Document:
Tripoli – Two Swiss businessmen barred from leaving Libya since July 2008 amid a diplomatic row with Bern are to go on trial later this year for tax evasion and over immigration laws, a senior official said on Thursday.

"The two Swiss citizens will be tried before the end of the year," Khaled Kaim, the deputy Libyan minister of foreign affairs, told a news conference.

He said the two men are charged with fiscal fraud and with violating immigration laws as well as trade regulations, in the latest twist to a 15-month standoff between Bern and Tripoli.

But they must leave the Swiss embassy where they have sought refuge and seek a private address in order to be served with notice that they will be put on trial, Kaim said.

"In line with the law, they must have an address so that justice can be carried out," Kaim said. "They can go back to their homes (in Tripoli) or to a hotel but they must leave the embassy."

Data block:
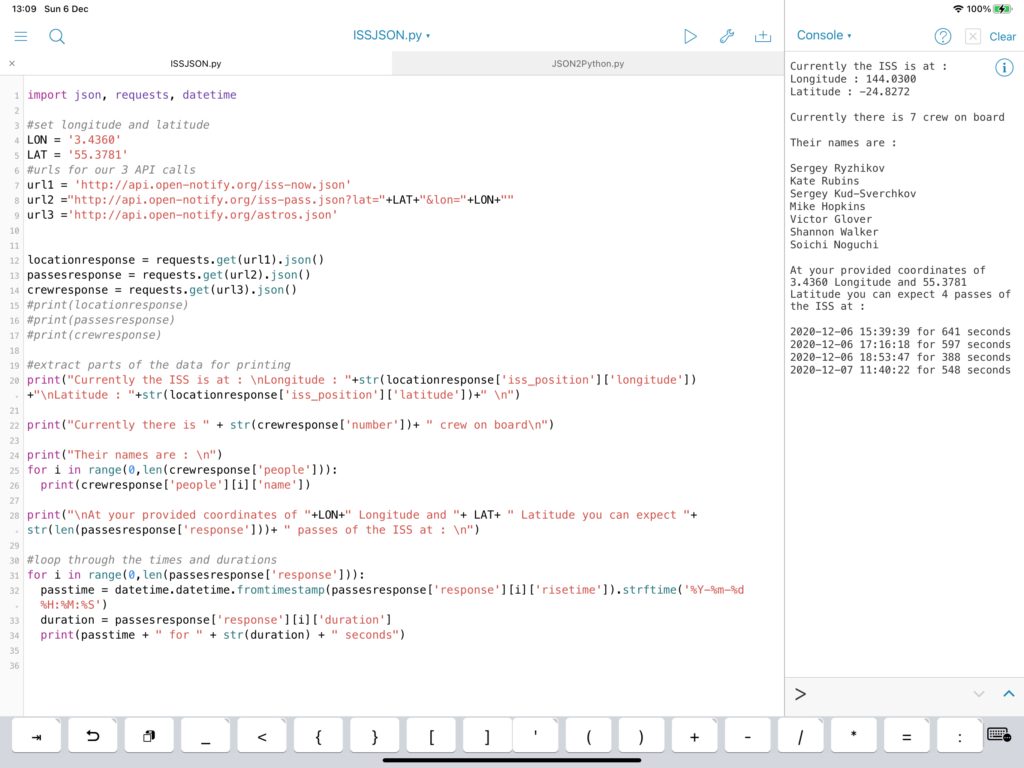Image resolution: width=1024 pixels, height=768 pixels.
Task: Tap the info icon in the console output
Action: (x=1004, y=67)
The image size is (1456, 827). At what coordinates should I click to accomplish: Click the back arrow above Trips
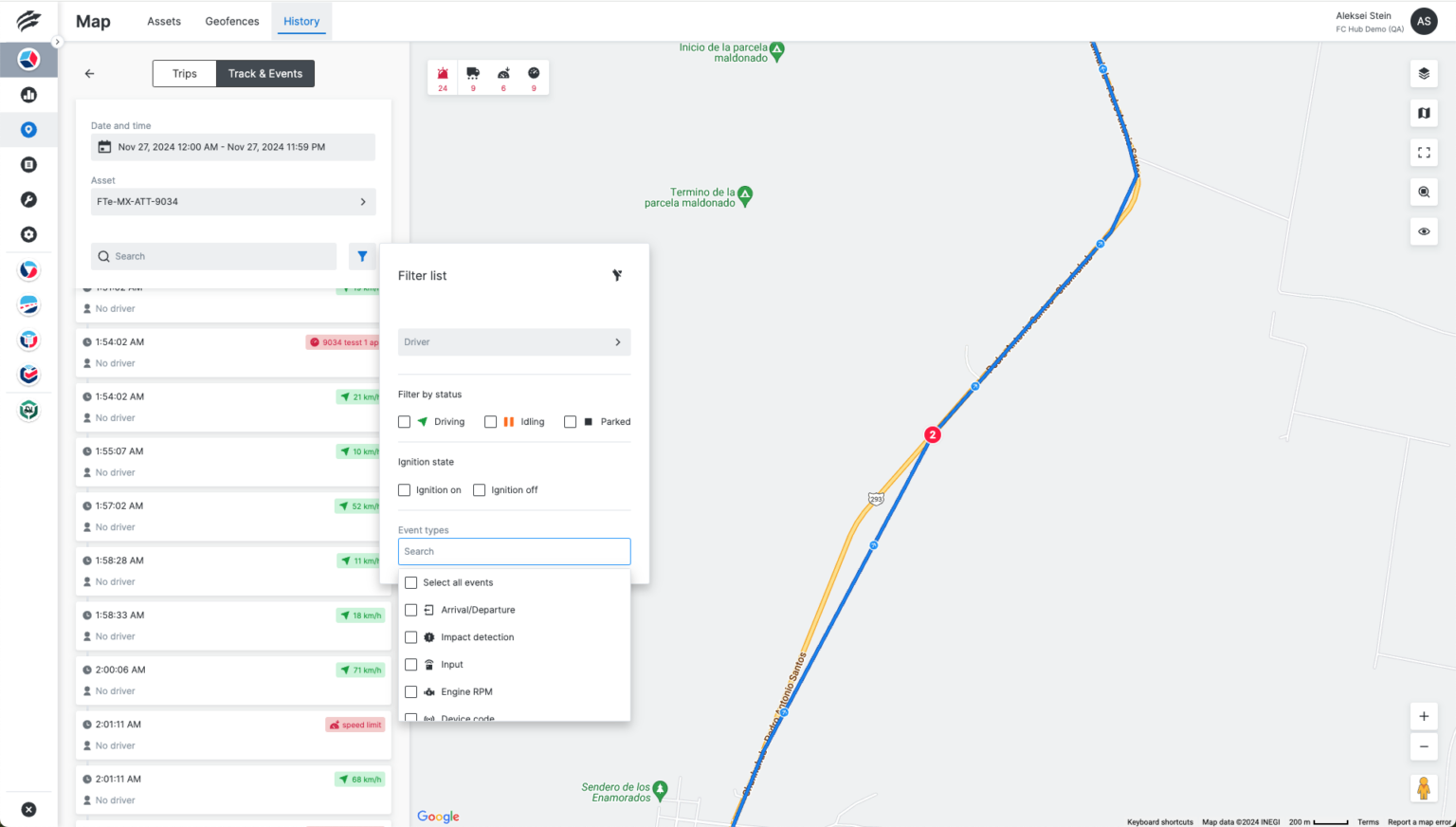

Request 1:
What position does Khaled Kaim hold, according to the news report?
Request 2:
Please quote the news report word for word, beginning at the words "Tripoli – Two" and stopping after "trial, Kaim said.".
The listing has no connection to the news report.

Complete answer 1:
He is the deputy Libyan minister of foreign affairs.

Complete answer 2:
Tripoli – Two Swiss businessmen barred from leaving Libya since July 2008 amid a diplomatic row with Bern are to go on trial later this year for tax evasion and over immigration laws, a senior official said on Thursday.

"The two Swiss citizens will be tried before the end of the year," Khaled Kaim, the deputy Libyan minister of foreign affairs, told a news conference.

He said the two men are charged with fiscal fraud and with violating immigration laws as well as trade regulations, in the latest twist to a 15-month standoff between Bern and Tripoli.

But they must leave the Swiss embassy where they have sought refuge and seek a private address in order to be served with notice that they will be put on trial, Kaim said.